Education was transformed dramatically over the last two years as schools struggled to meet the demands of distance learning. Now that the worst of the pandemic may be over, PE Hub asked Dani Forman, Axial’s director of research, why PE firms are still interested in the sector.
The education industry “checks a lot of the PE investable-asset checkboxes,” he said. “For starters, it is non-cyclical, often produces recurring revenue and has predictable expenditures and cashflows. The last two years have driven a lot of innovation in the space as schools and other educational institutions had to grapple with operating during lockdowns. Private equity investors have taken notice of that innovation and the expanding educational market that came as a result, providing the capital necessary to fuel growth.”
He noted that over the last 24 months, deals in the education sector marketed via Axial’s platform have run the full spectrum of sub-sectors, ranging from traditional schools to vocational programs, edtech and more.

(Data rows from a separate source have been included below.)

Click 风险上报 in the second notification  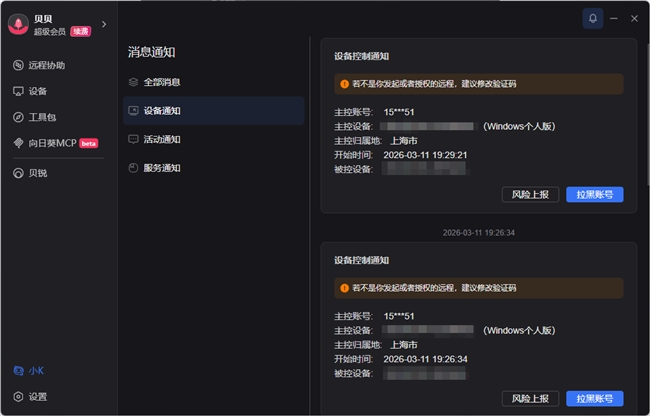tap(530, 398)
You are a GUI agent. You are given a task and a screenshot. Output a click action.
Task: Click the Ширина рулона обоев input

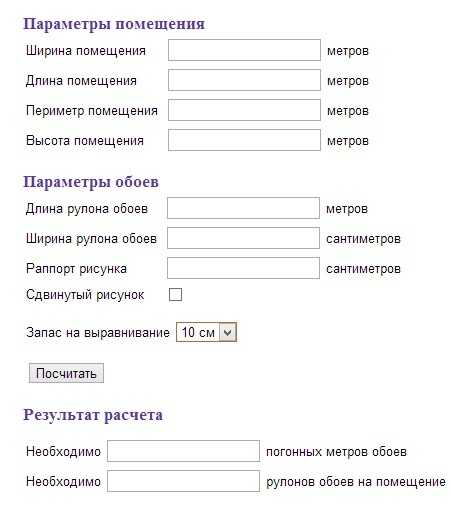coord(243,238)
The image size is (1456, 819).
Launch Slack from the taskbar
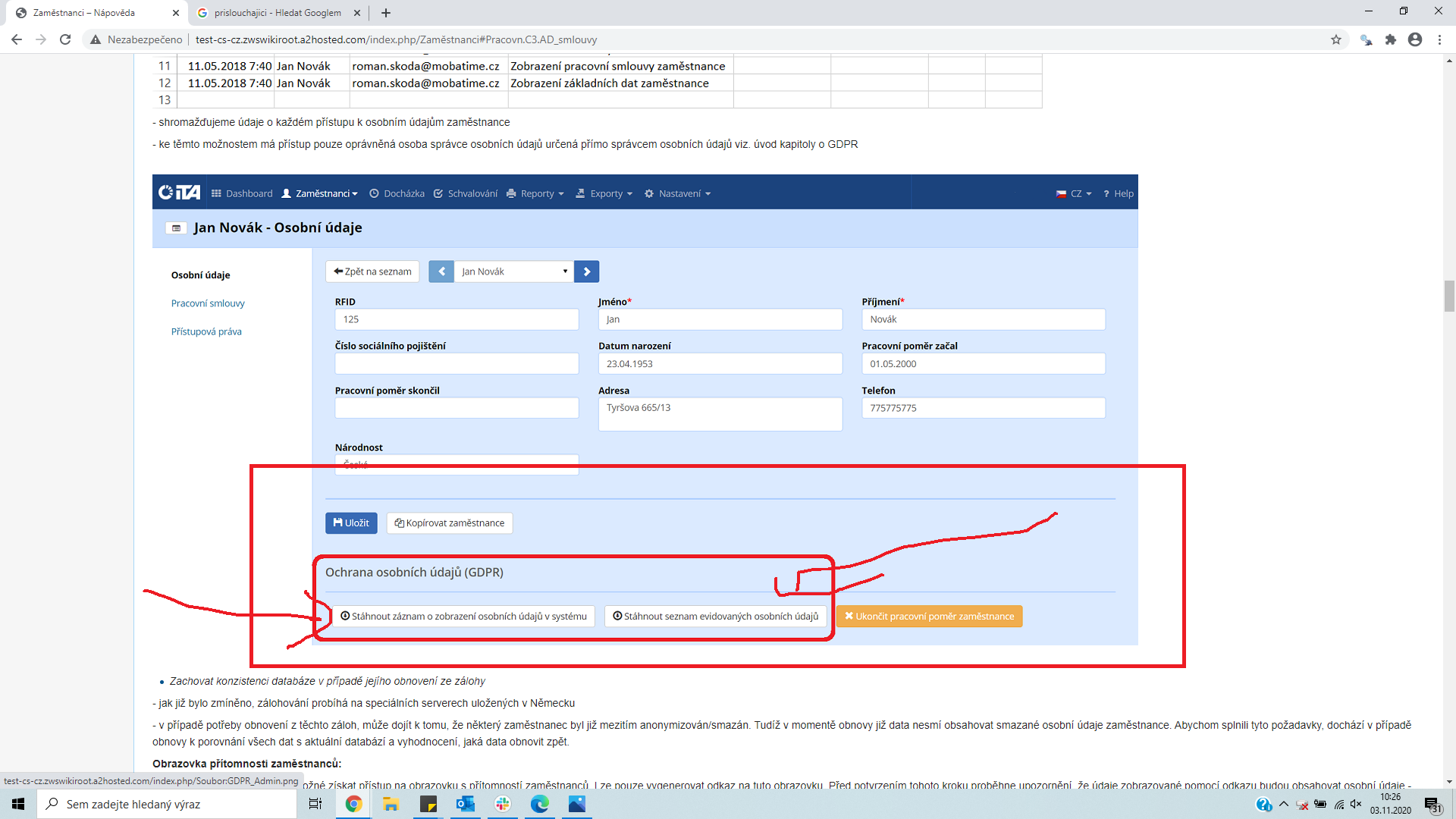tap(502, 804)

“One particularly interesting sub-vertical within the broader educational space is training services and technology companies,” he said. “A few specific examples of Axial-marketed deals include training schools for airplane, helicopter and drone pilots, a cannabis career school, and FBA (Fulfillment by Amazon) certification companies for the growing hordes of Amazon entrepreneurs. We see these training programs being driven by the tailwinds of a more entrepreneurial workforce, enabled by technology. The private equity community has taken notice and has shown a keen interest in getting involved.”

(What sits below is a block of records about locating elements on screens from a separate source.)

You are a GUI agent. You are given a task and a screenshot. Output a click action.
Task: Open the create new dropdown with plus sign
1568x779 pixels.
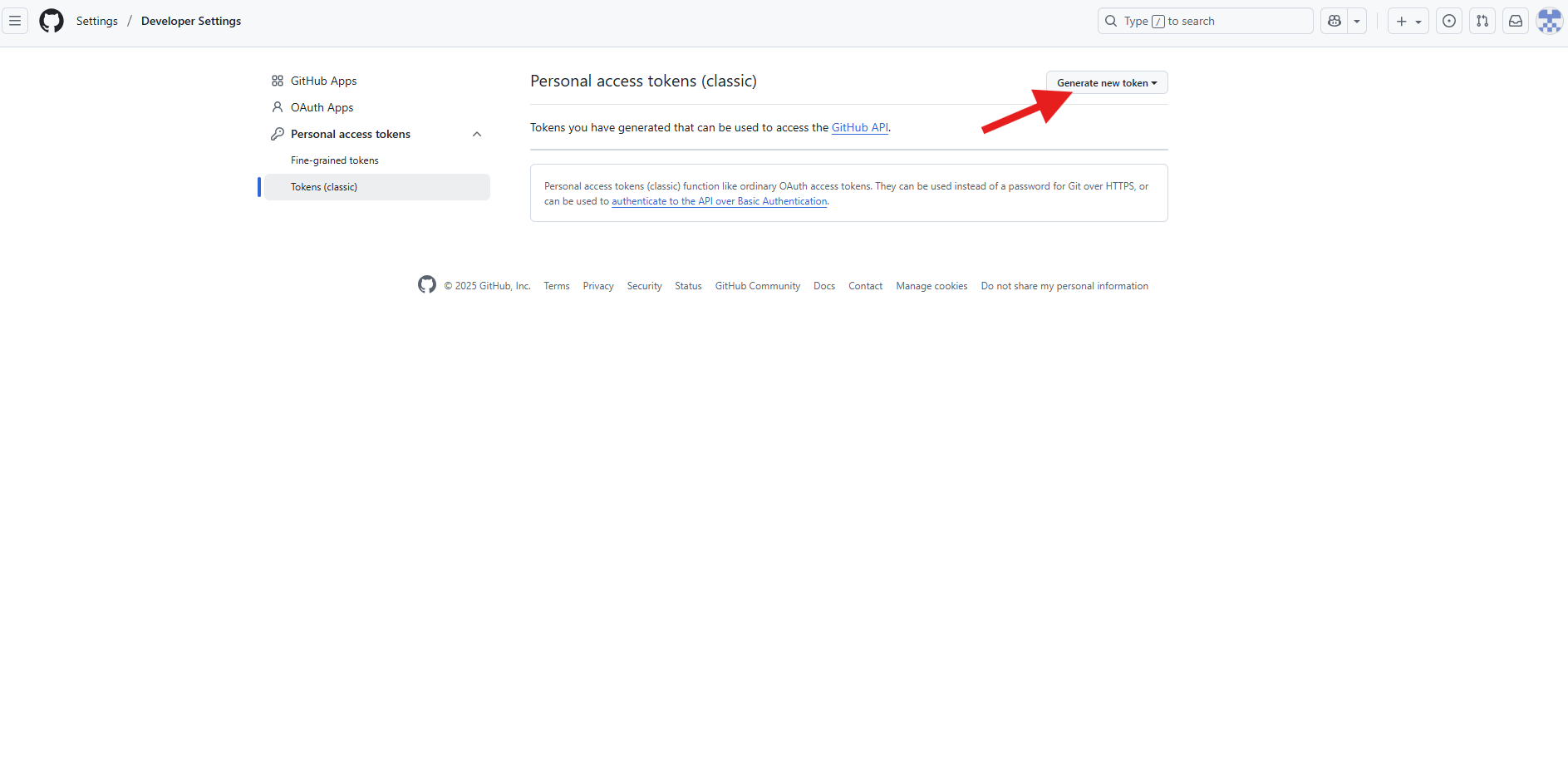point(1408,21)
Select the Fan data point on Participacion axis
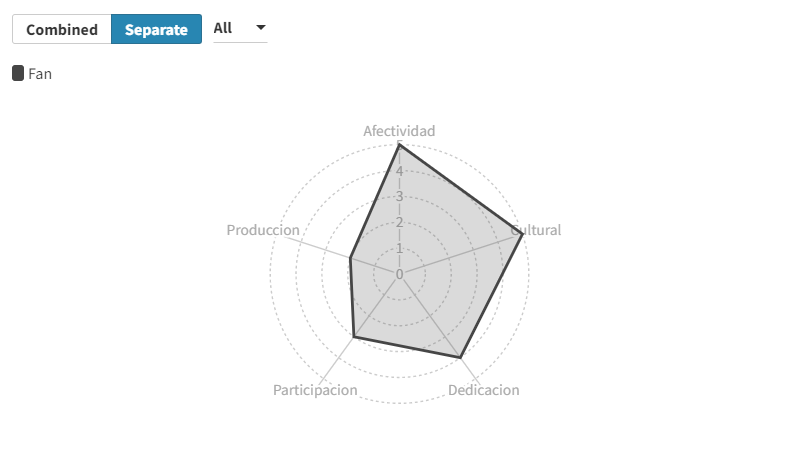The height and width of the screenshot is (463, 796). [354, 337]
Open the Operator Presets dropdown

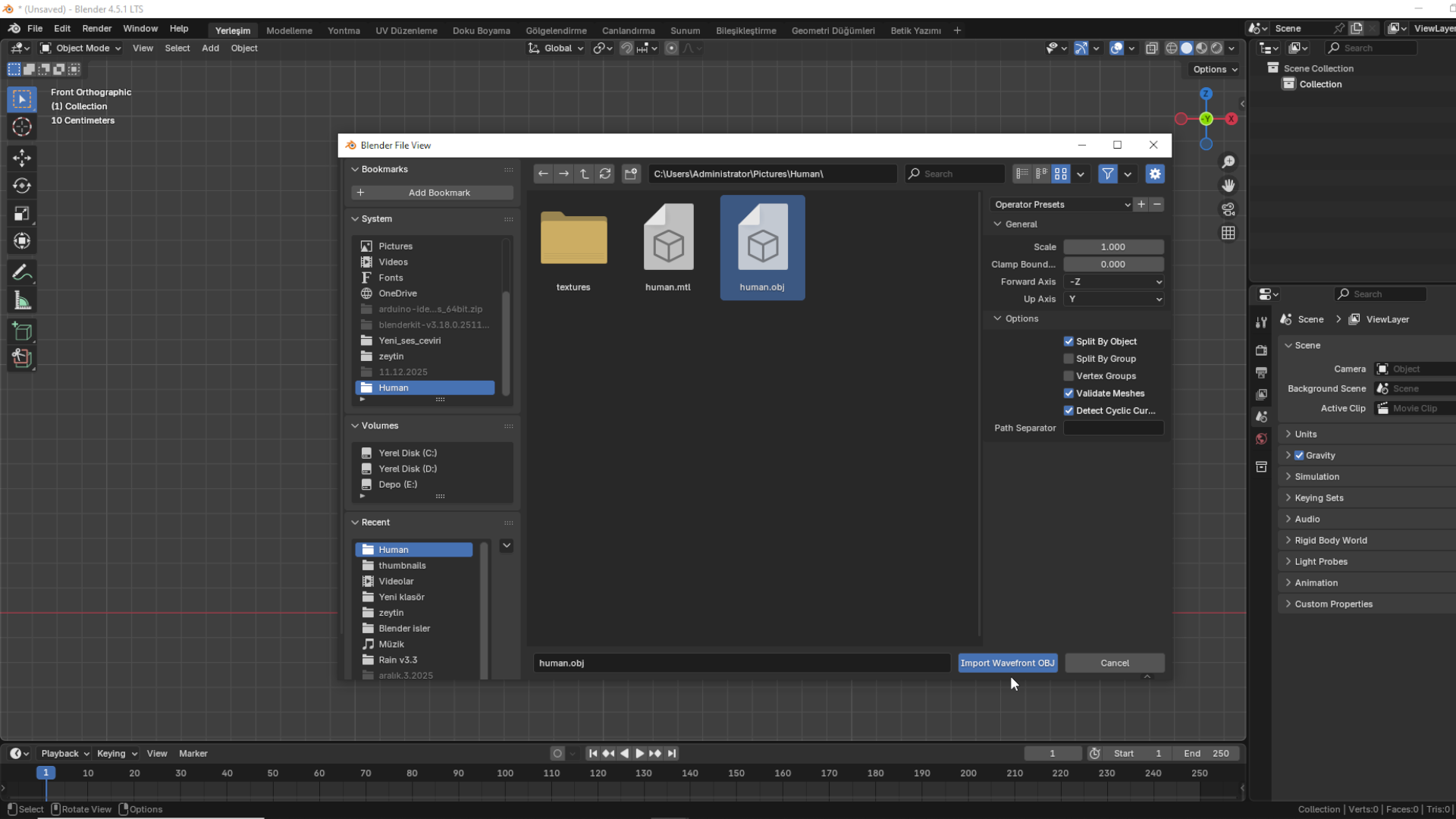pyautogui.click(x=1060, y=204)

Axial is a private deal platform for professionals who own, advise and invest in North American lower-middle-market businesses. Last year, Axial developed a new tool to measure interest among its members, and education stood out as the sector garnering the highest rate of interest among buyers.

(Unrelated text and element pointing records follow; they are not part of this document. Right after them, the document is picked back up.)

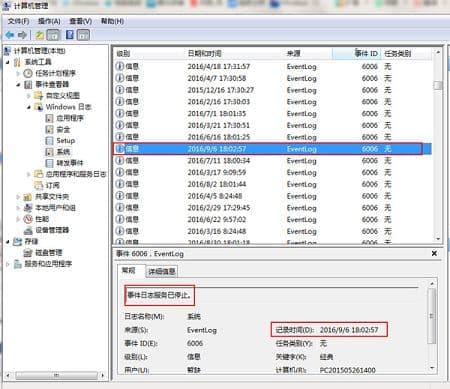This screenshot has width=450, height=389.
Task: Switch to the 详细信息 tab
Action: pos(162,271)
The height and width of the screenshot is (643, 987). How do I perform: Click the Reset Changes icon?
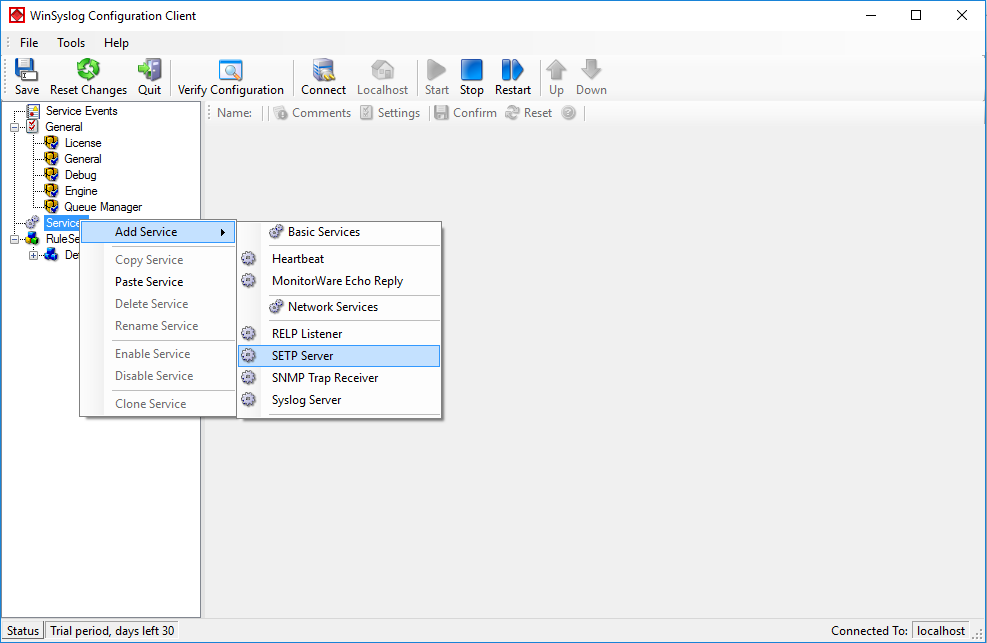88,77
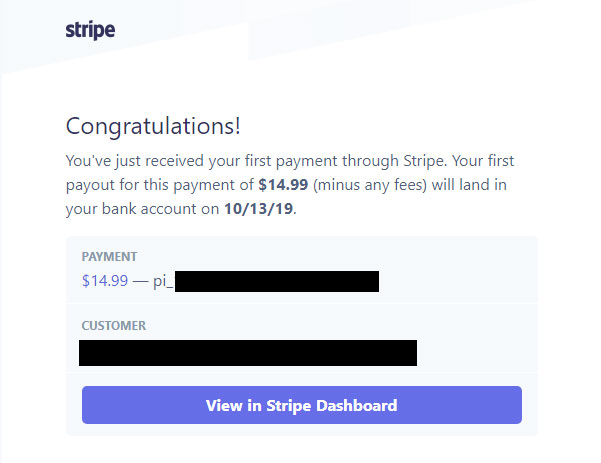The height and width of the screenshot is (463, 601).
Task: Click the Congratulations! heading
Action: [x=153, y=126]
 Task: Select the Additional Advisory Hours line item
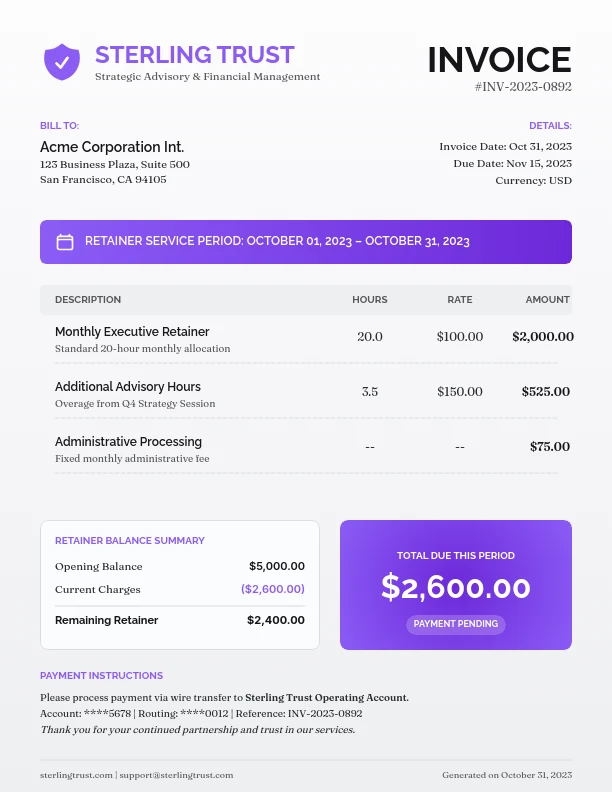click(128, 387)
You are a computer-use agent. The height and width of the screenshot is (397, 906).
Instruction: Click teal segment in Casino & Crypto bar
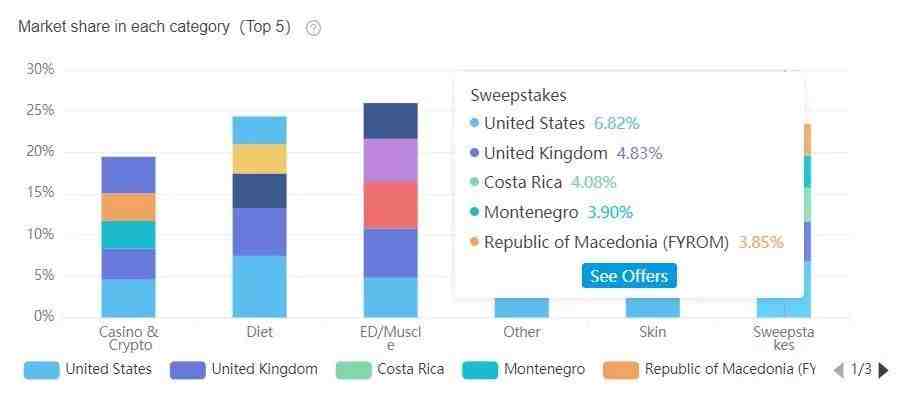pyautogui.click(x=128, y=235)
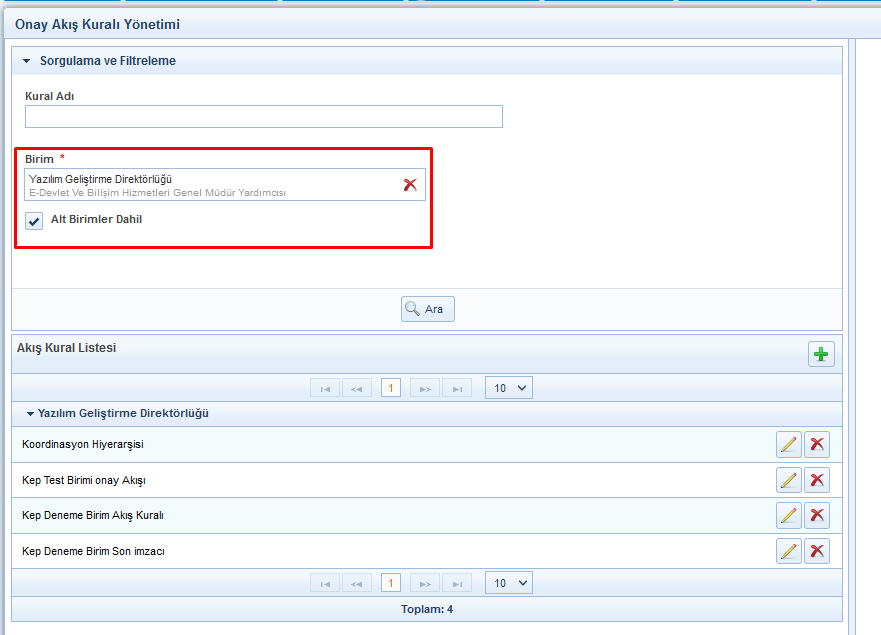
Task: Jump to last page in bottom paginator
Action: (457, 583)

The new metric is called the pursuit rate, and it is designed to complement existing data that buyers and sellers of lower-middle-market businesses traditionally rely upon, namely deal volume and EBITDA multiples. This pursuit rate tracks buyer interest in available assets as soon as a deal goes to market on the Axial network.
So why did the education sector garner the highest pursuit at 22.52 percent? (The next closest was the financial services sector at 20.49 percent).
“One hypothesis is a simple discrepancy between supply and demand,” Forman said. “There are simply more buyers interested in education than there are deals in the space. Scarcity, relative to supply, does generally translate into higher pursuit rates among buyers targeting that space.”
He noted that the pursuit rate is akin to a Nielsen rating. It tracks the targets that prospective buyers are “watching” and increases as interested parties request additional information. If NDAs, IOIs and LOIs reflect the progression of interest among dealmakers, the pursuit rate offers insights into the very first impulses of prospective buyers.
“In looking at the education deals marketed via Axial that were above the 15 percent index, there was a tilt toward ‘edtech’ versus more traditional childcare and schools,” he said. “While all the data presented in our Pursuits Report is anonymized and confidential, I can share that one recently marketed education information and software company had a 53.85 percent pursuit rate, meaning more than half of the prospective buyers and investors who were offered the opportunity to review the deal indicated that they were interested in taking a closer look.”